Demolição do morro do Castelo, Rio de Janeiro,1922 (Augusto Malta. Coleção Gilberto Ferrez/Acervo IMS)

De um lado, os álbuns oficiais e filmes publicitários registravam cidades como as europeias – como lembra Heloisa, Belém era a Paris dos Trópicos, Recife, a Veneza Americana, e o Rio de Janeiro foi destruído para abrir caminho para as reformas napoleônicas do presidente Rodrigues Alves. Do outro, o cinema de vanguarda, representado por filmes como “Limite” e “Tormenta”, e a fotografia de rua, por fotógrafos como Guilherme Santos e Francisco Rebello, documentavam pessoas sendo despejadas e edifícios históricos demolidos.

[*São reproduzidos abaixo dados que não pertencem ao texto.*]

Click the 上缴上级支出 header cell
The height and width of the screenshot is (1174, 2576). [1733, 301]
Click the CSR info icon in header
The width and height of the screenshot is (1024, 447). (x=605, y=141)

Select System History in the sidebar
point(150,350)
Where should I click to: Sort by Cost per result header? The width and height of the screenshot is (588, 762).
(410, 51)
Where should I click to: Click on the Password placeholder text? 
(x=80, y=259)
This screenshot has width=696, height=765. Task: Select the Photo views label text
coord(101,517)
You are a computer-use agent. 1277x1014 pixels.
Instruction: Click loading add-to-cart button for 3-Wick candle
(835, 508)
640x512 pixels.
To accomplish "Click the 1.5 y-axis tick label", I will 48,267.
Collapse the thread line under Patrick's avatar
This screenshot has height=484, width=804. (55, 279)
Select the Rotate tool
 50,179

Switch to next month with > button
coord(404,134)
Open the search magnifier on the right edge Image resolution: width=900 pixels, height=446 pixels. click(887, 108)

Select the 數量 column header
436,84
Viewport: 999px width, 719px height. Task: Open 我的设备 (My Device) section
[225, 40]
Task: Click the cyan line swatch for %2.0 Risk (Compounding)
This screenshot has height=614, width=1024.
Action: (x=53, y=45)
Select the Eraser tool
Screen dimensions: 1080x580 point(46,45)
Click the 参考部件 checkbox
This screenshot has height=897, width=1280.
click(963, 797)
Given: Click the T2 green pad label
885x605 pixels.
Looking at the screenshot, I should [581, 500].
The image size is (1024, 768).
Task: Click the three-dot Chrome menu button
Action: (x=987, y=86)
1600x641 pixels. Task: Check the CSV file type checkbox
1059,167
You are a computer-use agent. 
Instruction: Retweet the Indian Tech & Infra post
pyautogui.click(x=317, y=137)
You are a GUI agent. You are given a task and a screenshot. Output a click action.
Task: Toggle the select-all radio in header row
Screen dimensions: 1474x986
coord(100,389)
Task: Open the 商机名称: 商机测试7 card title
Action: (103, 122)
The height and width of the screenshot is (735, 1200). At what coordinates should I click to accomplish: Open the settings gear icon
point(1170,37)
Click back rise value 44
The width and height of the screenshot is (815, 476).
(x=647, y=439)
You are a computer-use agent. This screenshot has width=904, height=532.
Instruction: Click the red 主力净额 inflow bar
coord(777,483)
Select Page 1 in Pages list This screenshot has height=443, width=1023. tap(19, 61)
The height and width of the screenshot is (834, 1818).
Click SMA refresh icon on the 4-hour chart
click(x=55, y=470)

Colocadas lado a lado pela primeira vez, produções oficiais e representações marginais da vida nas ruas, feiras e fábricas das grandes cidades, antes dispersas em acervos mal catalogados, possibilitam um novo olhar para o processo de formação do país, que reflete na vida urbana dos dias atuais. “As coisas que reunimos aqui não estavam conectadas, procurei colocar lado a lado o que estava disperso para tentar olhar de forma panorâmica para esse recorte da sociedade. A ideia é mostrar a propaganda do governo, a fotografia da burguesia, as casas de famílias do Rio de Janeiro, ao lado de fotografias de operários, do trabalho infantil, da primeira greve geral de São Paulo”, conta a curadora da exposição.

Homens conversando em banco de praça, São Paulo, 1910. (Vincenzo Pastore/Acervo IMS)

 

No contexto do bicentenário da independência e na véspera de uma eleição marcada por violência e exclusão, a exposição reverbera o questionamento “independência para quem?” ao ver que todo o processo histórico de formação do Brasil desde então se deu “pelo avesso”. Como afirma a curadora, “olhamos para o passado para falar sobre o presente, entender o que a gente vive hoje.” 

​​Em um país cujo Estado não se importa com a preservação de sua arte e história – como exemplificado pelo incêndio que há pouco mais de um ano atingiu a Cinemateca Brasileira, a qual, reaberta, serviu como fonte para todos os filmes que compõem a exposição – “Moderna pelo Avesso” aponta para a “persistência de semelhanças incômodas entre o passado e o presente do país que pensava ter um futuro brilhante”, espelhando imagens que confundem o Brasil de 1922 com o de 2022.

Carnaval, sombra de folião, praça da Independência, Recife, 1928. (Coleção Francisco Rebello)

“Moderna pelo avesso: fotografia e cidade, Brasil, 1890 a 1930” fica em cartaz de 13 de setembro até 26 de fevereiro de 2023, de terça a domingo, no IMS Paulista (Avenida Paulista, 2424) com entrada gratuita.

Carolina Azevedo faz parte da equipe do Le Monde Diplomatique Brasil.